### Work item
State the number of lines below in which the word "Expand" appears. Nothing else belongs in the answer.

### Data to use
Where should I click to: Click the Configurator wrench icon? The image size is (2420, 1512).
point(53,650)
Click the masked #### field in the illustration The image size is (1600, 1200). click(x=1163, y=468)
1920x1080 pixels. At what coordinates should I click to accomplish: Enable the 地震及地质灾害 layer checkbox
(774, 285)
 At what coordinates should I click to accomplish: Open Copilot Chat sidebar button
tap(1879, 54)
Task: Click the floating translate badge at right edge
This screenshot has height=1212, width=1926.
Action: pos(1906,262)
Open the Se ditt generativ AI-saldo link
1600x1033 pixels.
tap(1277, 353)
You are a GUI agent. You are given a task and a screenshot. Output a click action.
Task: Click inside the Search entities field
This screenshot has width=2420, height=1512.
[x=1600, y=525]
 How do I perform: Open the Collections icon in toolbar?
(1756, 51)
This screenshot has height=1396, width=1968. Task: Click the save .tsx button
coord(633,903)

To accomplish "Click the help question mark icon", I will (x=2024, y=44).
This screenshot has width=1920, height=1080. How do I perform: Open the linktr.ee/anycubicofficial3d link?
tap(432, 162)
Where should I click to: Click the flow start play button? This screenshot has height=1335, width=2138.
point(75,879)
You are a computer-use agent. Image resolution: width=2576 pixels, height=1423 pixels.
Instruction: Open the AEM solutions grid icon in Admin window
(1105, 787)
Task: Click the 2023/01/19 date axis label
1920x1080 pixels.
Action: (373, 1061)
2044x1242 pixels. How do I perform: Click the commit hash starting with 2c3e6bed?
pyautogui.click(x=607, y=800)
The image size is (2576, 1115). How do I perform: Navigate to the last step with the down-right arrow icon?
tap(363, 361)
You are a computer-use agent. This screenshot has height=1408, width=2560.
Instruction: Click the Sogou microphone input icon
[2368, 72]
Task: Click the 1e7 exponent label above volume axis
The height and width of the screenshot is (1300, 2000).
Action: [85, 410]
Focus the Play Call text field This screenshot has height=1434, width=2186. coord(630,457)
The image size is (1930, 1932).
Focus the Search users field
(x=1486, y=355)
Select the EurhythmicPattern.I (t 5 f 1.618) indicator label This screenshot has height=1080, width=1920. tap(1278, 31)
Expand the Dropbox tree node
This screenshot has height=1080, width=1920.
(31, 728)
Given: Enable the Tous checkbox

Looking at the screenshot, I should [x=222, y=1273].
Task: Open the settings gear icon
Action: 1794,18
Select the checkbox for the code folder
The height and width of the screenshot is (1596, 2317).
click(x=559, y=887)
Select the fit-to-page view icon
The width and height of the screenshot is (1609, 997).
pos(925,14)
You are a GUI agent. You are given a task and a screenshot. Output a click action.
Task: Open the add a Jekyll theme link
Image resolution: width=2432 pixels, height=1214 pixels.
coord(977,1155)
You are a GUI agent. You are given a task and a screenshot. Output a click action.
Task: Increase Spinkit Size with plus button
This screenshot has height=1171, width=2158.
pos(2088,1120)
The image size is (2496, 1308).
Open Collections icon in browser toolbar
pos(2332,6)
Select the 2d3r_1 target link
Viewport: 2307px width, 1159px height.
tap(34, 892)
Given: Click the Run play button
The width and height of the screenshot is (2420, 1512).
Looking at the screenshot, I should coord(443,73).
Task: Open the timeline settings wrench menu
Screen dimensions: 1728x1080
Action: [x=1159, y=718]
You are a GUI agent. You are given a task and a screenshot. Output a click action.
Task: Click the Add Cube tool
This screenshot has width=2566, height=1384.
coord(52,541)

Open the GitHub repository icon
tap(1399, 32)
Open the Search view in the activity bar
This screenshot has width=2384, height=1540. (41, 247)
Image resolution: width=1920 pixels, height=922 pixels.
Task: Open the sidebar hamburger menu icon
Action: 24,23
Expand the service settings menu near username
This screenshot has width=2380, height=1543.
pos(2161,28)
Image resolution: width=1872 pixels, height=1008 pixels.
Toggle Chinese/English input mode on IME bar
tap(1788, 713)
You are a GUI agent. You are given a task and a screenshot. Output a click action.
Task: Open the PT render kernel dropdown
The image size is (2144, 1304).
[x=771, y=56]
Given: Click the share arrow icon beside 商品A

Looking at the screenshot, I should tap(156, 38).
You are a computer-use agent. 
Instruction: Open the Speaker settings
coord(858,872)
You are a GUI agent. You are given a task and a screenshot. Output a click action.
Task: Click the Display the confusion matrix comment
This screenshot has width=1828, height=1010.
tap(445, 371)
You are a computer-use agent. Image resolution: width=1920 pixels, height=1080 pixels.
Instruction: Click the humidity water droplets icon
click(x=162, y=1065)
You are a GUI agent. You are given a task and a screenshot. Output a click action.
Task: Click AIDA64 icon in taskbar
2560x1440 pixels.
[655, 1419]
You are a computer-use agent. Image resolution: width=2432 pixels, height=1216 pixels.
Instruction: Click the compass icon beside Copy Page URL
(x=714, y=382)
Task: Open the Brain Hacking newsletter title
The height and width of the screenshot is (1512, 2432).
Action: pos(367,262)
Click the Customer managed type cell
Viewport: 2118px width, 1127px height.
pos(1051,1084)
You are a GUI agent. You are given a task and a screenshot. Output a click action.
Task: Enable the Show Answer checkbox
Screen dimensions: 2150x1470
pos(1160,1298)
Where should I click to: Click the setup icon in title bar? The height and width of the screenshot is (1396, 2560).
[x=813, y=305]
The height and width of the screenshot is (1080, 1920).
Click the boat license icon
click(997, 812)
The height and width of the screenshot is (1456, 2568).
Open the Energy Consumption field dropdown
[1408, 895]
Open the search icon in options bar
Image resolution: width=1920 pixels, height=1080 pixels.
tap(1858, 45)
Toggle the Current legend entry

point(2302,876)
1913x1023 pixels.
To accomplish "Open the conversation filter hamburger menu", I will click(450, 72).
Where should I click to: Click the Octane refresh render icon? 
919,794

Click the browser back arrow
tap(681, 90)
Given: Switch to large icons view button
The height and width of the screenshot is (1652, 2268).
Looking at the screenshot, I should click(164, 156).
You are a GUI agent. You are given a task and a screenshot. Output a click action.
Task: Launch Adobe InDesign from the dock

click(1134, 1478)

### Solution to this exercise
2